Profitons en pour réaliser que cette politique de tarifs différenciés n'a rien à voir avec ce qu'on appelle aujourd'hui la "tarification dynamique" que l'on trouve notamment dans l'industrie du transport et qui a tendance à essaimer. Ce dernier type de tarification ne cherche pas une optimisation économique et industrielle globale (utilité publique) mais à capter et privatiser le maximum de valeur sur un marché. Ce qui est ici recherché c'est la captation maximale d'une capacité à payer. On est donc très loin des préoccupations des ingénieurs économistes de ce qui était l'EDF lors de sa montée en puissance. Et bien évidemment jamais EDF n'a utilisé son monopole pour se constituer une rente de marché alors même que les appels de puissance connaissaient une rapide croissance.
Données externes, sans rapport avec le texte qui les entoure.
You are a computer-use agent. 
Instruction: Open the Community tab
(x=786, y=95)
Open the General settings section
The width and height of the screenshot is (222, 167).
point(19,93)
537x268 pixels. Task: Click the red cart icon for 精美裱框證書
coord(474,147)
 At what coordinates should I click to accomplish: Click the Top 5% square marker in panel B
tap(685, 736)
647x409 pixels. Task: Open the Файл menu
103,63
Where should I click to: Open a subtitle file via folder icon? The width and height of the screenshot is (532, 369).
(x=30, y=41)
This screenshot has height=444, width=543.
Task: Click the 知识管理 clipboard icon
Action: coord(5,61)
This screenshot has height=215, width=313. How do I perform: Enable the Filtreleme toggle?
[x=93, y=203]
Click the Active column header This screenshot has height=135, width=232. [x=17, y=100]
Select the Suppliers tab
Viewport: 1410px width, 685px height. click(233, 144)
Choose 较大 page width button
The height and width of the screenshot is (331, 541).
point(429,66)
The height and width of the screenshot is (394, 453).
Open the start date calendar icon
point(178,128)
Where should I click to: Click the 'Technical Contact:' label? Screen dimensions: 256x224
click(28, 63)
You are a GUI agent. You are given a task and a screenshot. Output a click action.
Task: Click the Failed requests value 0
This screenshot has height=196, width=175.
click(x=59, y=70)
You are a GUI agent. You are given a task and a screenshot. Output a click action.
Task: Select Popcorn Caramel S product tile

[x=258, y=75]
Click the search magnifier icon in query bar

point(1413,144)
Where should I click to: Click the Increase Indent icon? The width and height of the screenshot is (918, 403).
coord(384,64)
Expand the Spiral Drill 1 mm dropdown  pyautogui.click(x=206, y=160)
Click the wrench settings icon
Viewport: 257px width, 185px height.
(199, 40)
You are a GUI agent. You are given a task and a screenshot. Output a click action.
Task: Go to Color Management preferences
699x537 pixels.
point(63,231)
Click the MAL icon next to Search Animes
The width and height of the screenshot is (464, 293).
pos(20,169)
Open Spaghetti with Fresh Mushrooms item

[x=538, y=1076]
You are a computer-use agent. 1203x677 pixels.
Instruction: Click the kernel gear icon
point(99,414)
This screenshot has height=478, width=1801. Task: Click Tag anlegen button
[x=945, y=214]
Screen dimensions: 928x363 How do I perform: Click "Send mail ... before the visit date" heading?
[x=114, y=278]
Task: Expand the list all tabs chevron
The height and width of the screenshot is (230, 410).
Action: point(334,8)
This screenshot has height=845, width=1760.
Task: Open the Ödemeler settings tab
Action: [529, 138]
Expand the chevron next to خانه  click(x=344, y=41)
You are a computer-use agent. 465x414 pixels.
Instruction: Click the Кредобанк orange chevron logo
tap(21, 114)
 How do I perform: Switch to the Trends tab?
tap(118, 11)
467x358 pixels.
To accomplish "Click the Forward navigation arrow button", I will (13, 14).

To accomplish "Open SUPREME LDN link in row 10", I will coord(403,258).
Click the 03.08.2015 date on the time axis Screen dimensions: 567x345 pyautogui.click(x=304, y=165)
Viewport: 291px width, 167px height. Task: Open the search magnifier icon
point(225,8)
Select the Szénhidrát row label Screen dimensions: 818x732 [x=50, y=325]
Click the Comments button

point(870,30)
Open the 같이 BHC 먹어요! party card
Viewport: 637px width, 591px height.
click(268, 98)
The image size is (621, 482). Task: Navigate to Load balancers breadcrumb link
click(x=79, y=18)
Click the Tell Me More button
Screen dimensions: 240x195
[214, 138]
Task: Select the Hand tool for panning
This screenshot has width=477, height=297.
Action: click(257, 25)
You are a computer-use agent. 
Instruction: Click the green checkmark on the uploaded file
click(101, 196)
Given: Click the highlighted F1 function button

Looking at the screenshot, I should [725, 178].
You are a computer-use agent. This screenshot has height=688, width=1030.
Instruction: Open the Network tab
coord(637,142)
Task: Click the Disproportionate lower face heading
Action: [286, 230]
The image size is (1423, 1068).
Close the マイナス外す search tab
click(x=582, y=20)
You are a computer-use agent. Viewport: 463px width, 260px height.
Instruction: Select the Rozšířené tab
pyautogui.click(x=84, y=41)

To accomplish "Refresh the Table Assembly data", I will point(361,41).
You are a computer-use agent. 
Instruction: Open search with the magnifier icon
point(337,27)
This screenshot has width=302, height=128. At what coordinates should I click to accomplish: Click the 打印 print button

Si l'on en revient au cout marginal tel qu'il est mis en avant aujourd'hui chez les énergéticiens on s'aperçoit qu'on est très éloigné d'une quelconque utilité publique. Accepter et valider aujourd'hui le principe de priorité au nom de ce bon indicateur que serait le cout marginal relève d'une tromperie et la substitution du nucléaire par l'éolien ne provient pas d'un principe d'efficience puisqu'il ne permet pas d'ajuster les infrastrutures énergétiques globales en fonction des besoins.

Dans le cas du vieil EDF les infrastructures sont limitées par les appels de puissance avec sans doute une certaine marge pour des raisons de sécurité. Si l'économie grandit il faut plus d'unités de production mais en même temps le signal tarif reste à tout moment efficient. l'infrastructure globale répond toujours en respectant le mieux possible le cout marginal comme indicateur efficient de tarif.

Dans le cas de l'EDF nouveau la taille de l'infrastructure se doit d'être très excédentaire puisque l'énergie renouvelable reste intermittente et donc non fiable au regard des besoins de la société. Et plus la taille du renouvelable augmente et plus la priorité doit se faire implacable en utilisant l'énergie classique comme un double indispensable. Plus on mettra en avant l'idée de cout marginal nul ou proche de zéro comme marche vers la décarbonation, et plus on consommera du capital que l'on pourrait utiliser ailleurs. la vieille notion de cout marginal n'est plus un indicateur et l'on se dirige ici vers des rendements décroissants.

Philosophes et historiens s'amusent à nous expliquer que la liberté des modernes n'a plus rien à voir avec celles des anciens en particulier celle de nos ancêtres athéniens. On pourrait dire la même chose du management stratégique des anciens dirigeants d'EDF et de celui des dirigeants d'aujourd'hui. l'EDF des anciens n'a rien à voir avec l'EDF d'aujourd'hui et les dirigeants actuels ne se rendent peut-être pas compte que renationalisée à 100%, l'EDF des moderne n'a plus la possibilité ni même l'autorisation de produire de l'utilité publique. Certes on peut dire que désormais EDF doit obéir au marché mais l'entreprise dite moderne ira plus loin en s'infligeant la punition de créer un EDF rennouvelable...sans doute au nom de la modernité...Créer une filiale dont l'efficience passe par sa contribution à l'effacement d'une partie de la production nucléaire, et donc participer à la diminution du facteur de charge des centrales françaises déjà classées au dernier rang mondial (60% soit le taux le plus faible du monde) est une faute de stratégie managériale. Aujourd'hui l'infrastructure électrique globale est en surcapacité et les choses s'aggravent avec le branchement de nouveaux acteurs aussi bien dans le renouvelable que dans ce qui ne l'est pas, pensons à Gardanne par exemple. Cette surcapacité est payée par le nucléaire historique sous la forme d'un effondrement de son facteur de charge (passage de 80% dans les années 90 à 60% aujourd'hui). Les athéniens de l'époque de Périclès connaissaient leur aliénation et savaint que leur liberté était contenue par celle des dieux qui tiraient les ficelles. Les économistes de l'actuelle EDF ne savent pas que les règles d'aujourd'hui qu'ils se doivent de respecter sont la nouvelle forme de l'aliénation. Ce ne sont plus les dieux qui tirent les ficelles mais l'idéologie massivement diffusée y compris dans les écoles d'ingénieurs.